Hi, I am Vlad from Riga, Latvia. I am 25 years old, still young and sometimes beautiful. I dream about becoming a famous singer but maybe I could be already if I could have a discipline. Anyway, I want to be happy. I am vegan for more than 4 years and I am still here and well. Please, don’t worry about that.
For me 2020 started as brilliant as it could be. I met a new friend and I found the new level of self-esteem. I quit the job and got a way to see the life. I thought that these changes were true but they were not, it was more like a manic period of time, I felt like Jim Carrey in a “Bruce Almighty”. After than – the quarantine, the lockdown, a depression, sorrow and frights. It was horrible, for me 2020 went as bad as it was for a lot of us. I went through a very dark moment in my life when I questioned my purpose for even existing in this world. For good, I survived and started to think about the opportunities. Not like the dreams about the bright career of a pop-star or living at the other side of the world but about those which were real for me at that time.
My story here in Pesaro has started only more than a week ago but it already gave me a lot of new thoughts, emotions and insights about myself. I have only started to connect to the environment here and to get the place where I am now. I want to be helpful and friendly and I will try a little bit for that. It was very uplifting to get an invitation from Vicolocorto especially at these times. I searched for the opportunity or the possibility to change my everyday life and I have got it.

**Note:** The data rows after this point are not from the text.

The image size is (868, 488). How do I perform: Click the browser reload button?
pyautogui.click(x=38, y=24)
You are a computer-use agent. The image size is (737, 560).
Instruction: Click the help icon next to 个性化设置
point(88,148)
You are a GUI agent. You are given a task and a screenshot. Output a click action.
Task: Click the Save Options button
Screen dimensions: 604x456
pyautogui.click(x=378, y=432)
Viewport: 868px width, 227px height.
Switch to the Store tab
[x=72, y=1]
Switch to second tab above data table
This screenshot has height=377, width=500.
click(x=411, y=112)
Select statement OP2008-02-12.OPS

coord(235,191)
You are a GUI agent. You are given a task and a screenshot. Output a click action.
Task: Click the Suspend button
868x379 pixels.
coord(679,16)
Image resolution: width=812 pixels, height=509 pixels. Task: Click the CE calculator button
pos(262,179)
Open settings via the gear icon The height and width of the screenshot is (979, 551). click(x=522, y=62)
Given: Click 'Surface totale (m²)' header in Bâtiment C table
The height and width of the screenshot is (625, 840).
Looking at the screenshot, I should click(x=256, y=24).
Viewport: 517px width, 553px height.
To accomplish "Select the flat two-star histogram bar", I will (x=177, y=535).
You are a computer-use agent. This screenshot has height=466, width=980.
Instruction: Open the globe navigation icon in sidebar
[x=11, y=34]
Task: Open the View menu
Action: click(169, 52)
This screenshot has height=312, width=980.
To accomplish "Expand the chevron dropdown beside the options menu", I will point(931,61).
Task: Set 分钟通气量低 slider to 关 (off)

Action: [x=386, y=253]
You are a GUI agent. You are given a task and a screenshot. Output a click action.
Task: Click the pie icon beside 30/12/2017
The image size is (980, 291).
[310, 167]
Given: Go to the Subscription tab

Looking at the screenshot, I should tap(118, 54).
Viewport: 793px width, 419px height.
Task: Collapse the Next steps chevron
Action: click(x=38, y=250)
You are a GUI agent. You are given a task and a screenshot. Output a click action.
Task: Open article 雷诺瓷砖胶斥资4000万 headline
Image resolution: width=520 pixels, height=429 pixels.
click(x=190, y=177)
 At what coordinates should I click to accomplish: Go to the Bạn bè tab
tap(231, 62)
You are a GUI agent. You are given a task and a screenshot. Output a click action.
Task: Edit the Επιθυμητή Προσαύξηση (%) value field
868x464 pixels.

The line in the one of the Keane‘s songs is “See how the world goes round but you’ve got to help yourself“. It is a rule for me now. I always wanted to be important, famous and helpful but the previous year showed me that it will be impossible while I need a help and attention for myself. It is the other one reason why I am here now. It can be the same for you if you need that. There are a lot of new things and awesome people around and you cannot be the same after one year. I am sure about that.
I dreamed about the opportunity to go to a more developed European country for a long time. Latvia is beautiful and not so crowded but relatively cold and sometimes just boring and society there is not as much modern as it can be. The volunteering gave me the option to reach the one of the places I dreamed of. I always enjoyed speaking English, I like to spend my time in crowds and I have wonderful memories from my trips to other European countries, so there was not a lot of time for thinking about the applying. I already do not regret that. Even if the coronavirus makes our life harder, there is no time to be bored. There always will be something to do and someone to meet. It is a great option to become more social and proactive, especially if you are used to be slightly the opposite kind of a person or you just already lost and unmotivated because of the COVID nightmare.
What will you like about Pesaro? Wonderful volunteers, warm and sunny weather, the new way of living. Why can you apply for the voluntary service? At least for the changes you need. If you are ready for them, this experience can be very profitable and it can bring you something importantly new. Even if I am still contact with my therapist and some things are still a bit tough for me, the situation is better than it can be if I could stay in Latvia. This city and this project can become the best alternatives for now and I wish everyone to get the same possibly exciting and challenging experience.
Stay healthy and be proud of yourself.